Have you ever shaken the hand of a farmer or a construction worker and his hand was so calloused and worn that you could feel the years of his labor as soon as your hand met his? Well, as soon as you sat down and began talking to Ches, you could feel his compassion and interest in you, gained from all those years that he had listened to others.
When Ches decided to speak, which was usually after a considerable amount of listening, you felt that every word he said carried wisdom. As soon as he began to preach, took off his watch and laid it aside, and without the use of a single note, you felt all those years that he had commanded the attention of his audiences.
Of all the things Ches did well, one of the most beloved parts of his ministry was “Happy Club.” Ches loved children and children loved him. One of his favorite texts must have been Matthew 19:14: “Jesus said, ‘Let the little children come to me, and do not hinder them, for the kingdom of heaven belongs to such as these'”.
Every Sunday the children came. Every week, at least one child came with the “Happy Sack.” Ches gave the Happy Sack to a different child every Sunday to bring back to church the next Sunday. The child was allowed to bring anything in the Happy Sack as long as it wasn’t alive. I think that rule started after a kid brought a live garter snake! Then Ches would work his magic. He took the child’s object as if it were a piece of malleable clay, and shaped it into a teachable lesson for the children and adults, often making it fit into the theme for that particular Sunday. He made it simple enough for the children to grasp, yet profound enough that the adults would sometimes remember the Happy Club message long after they had forgotten the sermon. He did this without ever knowing what was in the Happy Sack.
After nearly 30 years in the pulpit at FBC Tifton, Ches Smith retired from the pastorate, but he never really retired from ministry. Through the years he was the interim pastor for no less than nine churches. The first one was at Trinity Baptist Church in Moultrie, Georgia. Ches set the table there for my 13-year ministry. He’s the kind of interim you want to follow because he’s prepared the people to receive their new pastor by helping them grieve the loss of their former pastor and then look with joy and expectation for their new one.
We shared the pulpit my first Sunday and I watched him as he spun his last story in Happy Club and then he gave the Happy Sack to a child and I knew that child would be back the next week expecting to spin a story.
For a while I sweated more about doing Happy Club than about preaching my sermon. I was wondering all morning, “What’s the kid got in that Happy Sack?” After a year or so of doing them I would think, “I hope it’s not another doll. Please, not another trophy.” What can you say after the fifth doll and the sixth trophy in a year? I admit, I started cheating and looking in the Happy Sack before the kids came down front. I’d see the parents or call them during the week. What’s your child bringing in the Happy Sack? But that didn’t always work. Children are prone to change their minds.
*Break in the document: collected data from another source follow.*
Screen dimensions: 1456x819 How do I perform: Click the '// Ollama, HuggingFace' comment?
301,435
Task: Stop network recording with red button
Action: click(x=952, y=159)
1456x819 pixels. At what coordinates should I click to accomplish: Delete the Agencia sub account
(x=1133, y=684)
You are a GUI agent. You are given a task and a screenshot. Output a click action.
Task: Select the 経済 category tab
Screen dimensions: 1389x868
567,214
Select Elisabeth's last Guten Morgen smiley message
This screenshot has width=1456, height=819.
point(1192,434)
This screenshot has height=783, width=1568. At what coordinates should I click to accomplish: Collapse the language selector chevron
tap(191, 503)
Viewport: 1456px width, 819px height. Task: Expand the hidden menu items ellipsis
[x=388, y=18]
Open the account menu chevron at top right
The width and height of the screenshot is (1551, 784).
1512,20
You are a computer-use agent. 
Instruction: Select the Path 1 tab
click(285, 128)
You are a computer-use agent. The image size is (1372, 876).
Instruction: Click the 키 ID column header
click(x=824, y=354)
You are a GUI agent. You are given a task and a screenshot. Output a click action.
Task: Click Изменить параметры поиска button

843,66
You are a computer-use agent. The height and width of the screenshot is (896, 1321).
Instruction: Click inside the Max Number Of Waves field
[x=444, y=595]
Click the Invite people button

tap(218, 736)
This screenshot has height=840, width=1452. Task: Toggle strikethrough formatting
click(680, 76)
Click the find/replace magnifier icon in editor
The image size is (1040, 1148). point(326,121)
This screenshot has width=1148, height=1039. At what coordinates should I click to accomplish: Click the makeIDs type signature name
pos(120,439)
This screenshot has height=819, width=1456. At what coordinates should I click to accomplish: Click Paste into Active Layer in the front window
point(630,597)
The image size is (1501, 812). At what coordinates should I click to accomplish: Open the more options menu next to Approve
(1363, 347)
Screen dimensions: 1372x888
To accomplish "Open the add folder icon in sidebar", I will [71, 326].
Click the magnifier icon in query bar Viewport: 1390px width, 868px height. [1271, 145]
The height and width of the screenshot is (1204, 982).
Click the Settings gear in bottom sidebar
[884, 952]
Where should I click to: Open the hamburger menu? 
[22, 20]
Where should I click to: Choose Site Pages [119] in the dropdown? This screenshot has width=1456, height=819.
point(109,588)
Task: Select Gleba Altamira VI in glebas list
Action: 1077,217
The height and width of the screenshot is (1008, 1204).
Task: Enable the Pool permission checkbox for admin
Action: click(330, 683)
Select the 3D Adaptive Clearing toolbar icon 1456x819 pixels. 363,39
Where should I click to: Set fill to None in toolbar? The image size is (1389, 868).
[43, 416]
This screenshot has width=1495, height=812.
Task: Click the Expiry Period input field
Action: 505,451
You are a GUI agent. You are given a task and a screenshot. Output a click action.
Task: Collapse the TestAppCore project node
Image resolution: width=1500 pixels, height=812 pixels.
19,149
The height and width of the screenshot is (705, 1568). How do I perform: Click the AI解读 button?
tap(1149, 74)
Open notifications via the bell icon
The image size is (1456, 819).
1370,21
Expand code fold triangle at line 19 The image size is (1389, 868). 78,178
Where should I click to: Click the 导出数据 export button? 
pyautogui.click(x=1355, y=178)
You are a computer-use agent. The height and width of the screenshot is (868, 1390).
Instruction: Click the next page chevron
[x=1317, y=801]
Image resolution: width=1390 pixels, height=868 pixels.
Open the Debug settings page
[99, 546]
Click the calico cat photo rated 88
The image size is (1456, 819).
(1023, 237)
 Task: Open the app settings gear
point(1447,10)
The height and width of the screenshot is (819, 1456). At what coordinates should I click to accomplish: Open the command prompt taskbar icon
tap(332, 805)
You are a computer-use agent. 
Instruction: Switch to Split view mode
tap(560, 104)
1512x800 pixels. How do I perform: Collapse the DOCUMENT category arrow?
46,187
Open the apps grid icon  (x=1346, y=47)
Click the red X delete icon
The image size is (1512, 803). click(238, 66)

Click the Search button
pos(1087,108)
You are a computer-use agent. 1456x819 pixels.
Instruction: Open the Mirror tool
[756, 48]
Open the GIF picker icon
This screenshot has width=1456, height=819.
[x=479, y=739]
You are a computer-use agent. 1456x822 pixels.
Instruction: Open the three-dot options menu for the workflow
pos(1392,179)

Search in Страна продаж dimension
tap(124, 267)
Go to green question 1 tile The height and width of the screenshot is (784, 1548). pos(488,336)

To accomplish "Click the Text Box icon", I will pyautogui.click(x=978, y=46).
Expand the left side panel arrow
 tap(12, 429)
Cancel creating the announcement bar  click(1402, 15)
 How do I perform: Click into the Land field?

As Ches filled pulpits around the state, he became the Johnny Appleseed of Happy Clubs. He planted them everywhere he went. Some germinated and are still going today. I transplanted mine from Trinity Baptist to Jefferson First Baptist. It’s looks different. It’s still called “Happy Club.” We film it and put it on You-Tube. I no longer send home the Happy Sack, but the time with the children is creative, fun, interactive, and fits with the theme of the sermon. If you were to poll the congregation, many of them will tell you they remember the Happy Club messages from week to week quicker than the sermon. What does that say about us?
Well it’s not a slight on my congregation, nor is it a dig at my sermons. I think we really are more like children than we think we are, at least we should hope to be, “if the kingdom of God belongs to such as these.”